Headshot of Jason N. Le.

Jason N. Le (they/them) is a Vietnamese American writer, thinker, and curator based in Portland, Oregon. Their academic background lies in art history and critical theory, focused on postwar American art, identity politics, performance theory, and the genealogy of arts criticism. They hold degrees from the Pacific Northwest College of Art and Portland State University, and their other critical arts writing can be found at Art & About PDX.


4 Responses

  1. Jason says, “It’s this act of translation of the visual world that is central for artists.” Wow, not sure where to even start with this one. Many of the best artists of the 21st century would strongly disagree with this statement. Vernadoe in “Pictures of Nothing,” written almost half a century ago makes a strong case for most of the top artists of the last third of the last century not agreeing with this statement. Richard Rorty, in his landmark, game-changing book of 1979, “Philosophy and the Mirror of Nature,” makes precisely the point that this way of thinking is the biggest problem in the Western philosophical tradition and is seriously not only wrong, but wrong-headed. I’m a visual artist and I also strongly disagree with this statement.

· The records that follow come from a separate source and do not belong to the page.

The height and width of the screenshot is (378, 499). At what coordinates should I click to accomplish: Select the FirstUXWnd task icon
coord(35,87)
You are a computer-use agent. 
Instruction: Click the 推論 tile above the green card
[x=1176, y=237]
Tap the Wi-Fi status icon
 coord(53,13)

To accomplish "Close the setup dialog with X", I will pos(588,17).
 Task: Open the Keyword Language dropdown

Of course, as Rorty pointed out, analytic philosophy’s whole theory of mind branch has imbedded assumptions connected to this statement deep down into our culture, so it is hard to root out in popular “thought” [Rorty and subsequent philosophers, as well as Heidegger before them, also questioned whether this idea even qualifies as “thought.”] I’d say, time to enter the 21st century!

  2. Sir Herbert Read in his “A Concise History of Modern Painting” (1959), pointed out that there is a whole swath of artists since Edvard Munch who create art out of “internal necessity,” and thus essentially are not responding at all to the external world, or to what it looked like, or “to the visual world” or to what is perceived in the world by what Rorty called, pejoratively, the “glassy essence” of our mind.

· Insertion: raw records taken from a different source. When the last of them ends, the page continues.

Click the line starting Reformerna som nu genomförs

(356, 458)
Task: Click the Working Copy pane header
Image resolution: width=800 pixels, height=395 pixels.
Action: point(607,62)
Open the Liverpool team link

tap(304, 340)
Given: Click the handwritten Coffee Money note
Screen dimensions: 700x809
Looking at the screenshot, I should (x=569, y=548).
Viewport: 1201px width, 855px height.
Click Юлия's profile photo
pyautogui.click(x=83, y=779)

  3. In regard to all this, a key distinction comes from late Heidegger, who points out that strong artists give us a world, but not the world. Further, as I explained in “Pterodactyl Cries: Art, Abstraction, and Apocalypse,” (2021) if the work is sufficiently improvisational and abstract, it makes a deep statement regarding free will. Thus the international interest in artists such as Jadé Fadojutimi, Amy Sillman, Julie Mehretu, Liliane Tomasco, Laura Owen, Albert Oehlen and his students. Artists in the Northwest working in this vein include Ka’ila Farrell Smith, who currently has a wonderful show up at Russo Lee, or myself, with work you can see in September at PLACE, here in Portland.

  4. I should add that on top of the above, Farrell-Smith has a host of highly relevant political, social, and cultural content. Too many dimensions and layers to comment on here.